Image    PLEASE,HELP! 

 IF YOU CARE FOR THE SEALS, TAKE YOUR TIME AND SEND THAT SIMPLE LETTER TO THE COMMISSIONER. THIS REALLY CAN MAKE DIFFERENCE!

TO:

Jose Manuel Barroso
The President of the Commission   The Commission of the European Union 200 rue de la loi
B  -  1049     Brussels

  Stavros Dimas
The Environment Commissioner   
The Commission of the European Union 200 rue de la loi
B  -  1049     Brussels

 Peter Mandelson
Trade Commissioner 
 The Commission of the European Union 200 rue de la loi
B  -  1049     Brussels
 
Androula Vassilou
Health Commissioner
The Commission of the European Union 200 rue de la loi
B  -  1049     Brussels

Dear Commissioner

The European Commission will soon decide about the EU actions on commercial seal hunting.

I therefore call for a total EU-wide ban on the import and trade of seal products, (skins, oil, etc), with no exemptions. 

Canada’s annual sealing season represents the largest marine mammal hunt in the world. This year the hunting will have seen the slaughter of 275,000 seals, 98% of which will be pups of less than three months old. Many seals will suffer lingering and painful deaths just so that their fur can be used in luxury items traded in Europe and around the world.

I am appalled by the cruelty of this commercial seal hunting. The European Food Safety Authority report found that during Canada’s commercial seal hunt effective killing does not always occur; that animals suffer pain and distress; and that sealers often do not comply with the Canadian regulations.

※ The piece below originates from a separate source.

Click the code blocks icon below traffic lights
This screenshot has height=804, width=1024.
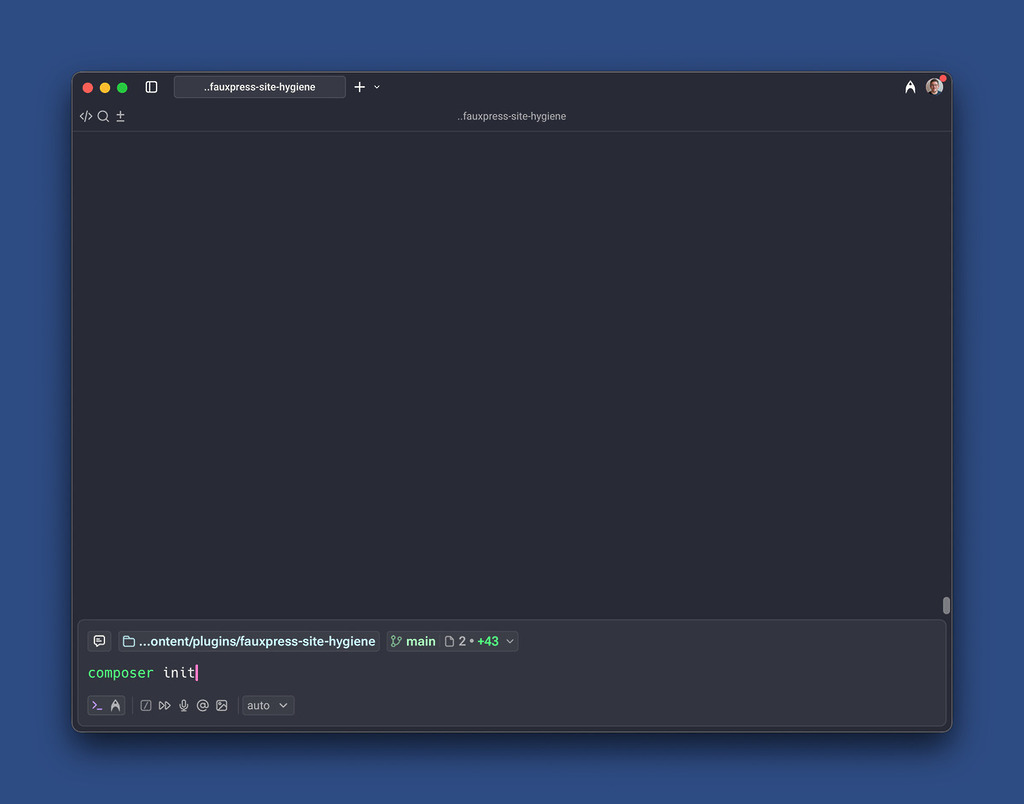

I believe that a ban on the trade in seal products is the only sensible response. Alternatives, such as higher welfare standards for seal hunting, are unrealistic. Seal hunts take place at speed, in inaccessible areas and unstable environments making it impossible to implement high welfare standards. Canada’s currently deficient Marine Mammal Regulations are often not enforced, so the option of even more regulations is inadequate.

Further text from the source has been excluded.